Me: "God killed that animal to cover their nakedness.  Someone had to shed blood and die for their sin."

Mac: "Dad, I think it was a baby goat."
Right there we stopped and prayed together that God would show us that our sin is serious.  Two hours before my meeting and two days after I read this at the beginning of The Christian Life by Sinclair Ferguson
"He that wishes to attain right views about Christian holiness, must begin by examining the vast and solemn subject of sin. He must dig down very low if he would build high. A mistake here is most mischievous. Wrong views about holiness are generally traceable to wrong views about human corruption. I make no apology for beginning this volume of papers about holiness by make some plain statements about sin.
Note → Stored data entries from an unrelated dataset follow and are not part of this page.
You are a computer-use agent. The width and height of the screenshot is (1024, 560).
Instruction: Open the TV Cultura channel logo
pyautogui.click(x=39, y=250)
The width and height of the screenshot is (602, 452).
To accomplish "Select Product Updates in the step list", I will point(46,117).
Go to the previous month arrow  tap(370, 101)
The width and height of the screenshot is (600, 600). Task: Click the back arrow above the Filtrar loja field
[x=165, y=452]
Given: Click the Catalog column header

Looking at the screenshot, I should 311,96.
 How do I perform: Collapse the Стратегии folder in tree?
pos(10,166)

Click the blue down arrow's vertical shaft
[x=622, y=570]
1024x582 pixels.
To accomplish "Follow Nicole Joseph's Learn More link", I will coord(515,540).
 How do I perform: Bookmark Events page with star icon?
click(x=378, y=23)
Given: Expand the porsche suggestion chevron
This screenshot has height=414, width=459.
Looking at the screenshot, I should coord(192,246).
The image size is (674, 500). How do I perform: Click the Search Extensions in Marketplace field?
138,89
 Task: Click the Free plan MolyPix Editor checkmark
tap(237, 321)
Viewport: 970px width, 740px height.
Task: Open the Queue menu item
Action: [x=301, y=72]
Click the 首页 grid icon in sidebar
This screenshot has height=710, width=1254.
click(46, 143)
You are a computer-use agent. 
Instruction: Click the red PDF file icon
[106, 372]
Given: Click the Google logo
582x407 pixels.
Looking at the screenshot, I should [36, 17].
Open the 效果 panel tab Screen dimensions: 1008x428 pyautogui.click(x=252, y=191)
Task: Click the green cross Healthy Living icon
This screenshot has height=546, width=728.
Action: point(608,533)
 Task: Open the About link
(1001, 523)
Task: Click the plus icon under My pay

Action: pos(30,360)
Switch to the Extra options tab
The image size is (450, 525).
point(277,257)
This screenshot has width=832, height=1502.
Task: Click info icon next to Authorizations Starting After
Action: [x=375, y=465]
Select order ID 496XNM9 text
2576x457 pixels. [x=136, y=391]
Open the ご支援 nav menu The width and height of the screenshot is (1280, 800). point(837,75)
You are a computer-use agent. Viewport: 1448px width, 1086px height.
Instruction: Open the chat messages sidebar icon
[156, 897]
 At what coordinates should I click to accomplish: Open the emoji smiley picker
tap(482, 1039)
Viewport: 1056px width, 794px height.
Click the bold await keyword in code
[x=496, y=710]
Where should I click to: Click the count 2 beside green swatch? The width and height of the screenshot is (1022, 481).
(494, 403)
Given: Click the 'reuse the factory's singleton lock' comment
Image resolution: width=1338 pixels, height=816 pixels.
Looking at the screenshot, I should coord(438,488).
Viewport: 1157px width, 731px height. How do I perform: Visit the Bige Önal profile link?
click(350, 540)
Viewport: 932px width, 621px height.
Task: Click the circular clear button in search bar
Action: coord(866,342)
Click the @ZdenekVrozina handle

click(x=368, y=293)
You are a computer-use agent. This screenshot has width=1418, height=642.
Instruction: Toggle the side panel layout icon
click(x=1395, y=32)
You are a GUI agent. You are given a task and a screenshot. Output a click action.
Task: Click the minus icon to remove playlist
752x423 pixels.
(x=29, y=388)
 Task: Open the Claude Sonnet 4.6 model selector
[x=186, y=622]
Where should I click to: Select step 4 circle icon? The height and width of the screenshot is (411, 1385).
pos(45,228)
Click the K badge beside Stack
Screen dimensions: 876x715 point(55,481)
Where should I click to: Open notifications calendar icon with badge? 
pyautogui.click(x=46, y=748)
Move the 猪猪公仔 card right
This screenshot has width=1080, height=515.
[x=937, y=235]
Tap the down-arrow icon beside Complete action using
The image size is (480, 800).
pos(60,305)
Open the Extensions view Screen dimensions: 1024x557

The plain truth is that a right knowledge of sin lies at the root of all saving Christianity. Without it such doctrines as justification, conversion, sanctification, are 'words and names' which convey no meaning to the mind. The first thing, therefore, that God does when he makes anyone a new creature in Christ, is to send light into his heart, and show him that he is a guilty sinner."
-from "Holiness" by J.C. Ryle
God, in His kind answer to prayer (Romans 2:4), had revealed the weight of my 16 year-old sin.  He did it because my lack of understanding stood in the way of "building high" and it stood in the way of properly loving my wife.  I needed to repent not for "fooling around" but for dragging her into something as defiling as murder and not loving her.  The weight of my sin forced me to look not at the speck in her eye that I cannot control, but the log in my eye that I can.

More Providence
The next day I read the following verses as a confirmation to God's activity in the last week (funny that I would need that).  
“Whoever sheds the blood of man,
by man shall his blood be shed,
for God made man in his own image."
Genesis 9:6

But when Simon Peter saw it, he fell down at Jesus' knees, saying, “Depart from me, for I am a sinful man, O Lord.” 9 For he and all who were with him were astonished at the catch of fish that they had taken, 10 and so also were James and John, sons of Zebedee, who were partners with Simon. And Jesus said to Simon, “Do not be afraid; from now on you will be catching men.” Luke 5:8-9

And Jesus answered them, “Those who are well have no need of a physician, but those who are sick. 32 I have not come to call the righteous but sinners to repentance.”  Luke 5:31-32
Jesus is a physician to the sick and repentant.  He brings the healing salve of Gospel truth (his substitutionary death) resulting in Gospel joy (in forgiveness and communion with God) but we must be truly repentant.  We cannot love God sufficiently (Matthew 22:37-38), glory in the gospel (Ephesians 1:6) and love our neighbor (Luke 7:47) without first understanding the real weight of our sin.  

That is why I am indebted to my friend.  He courageously pursued my joy in seeking my true repentance for SIN.  Not many friends will do that.   

Thanks buddy for helping me "get it."

And thanks, Beautiful, for all the grace and all the tenacity. I cherish you as my most precious earthly means of God's abundant grace.  


1 comment:

  1. Wow. What an amazing thing that God would use your friend to mercifully cut you to the quick like that so that you could see that sin.... Do you feel closer to God? You should. Wow.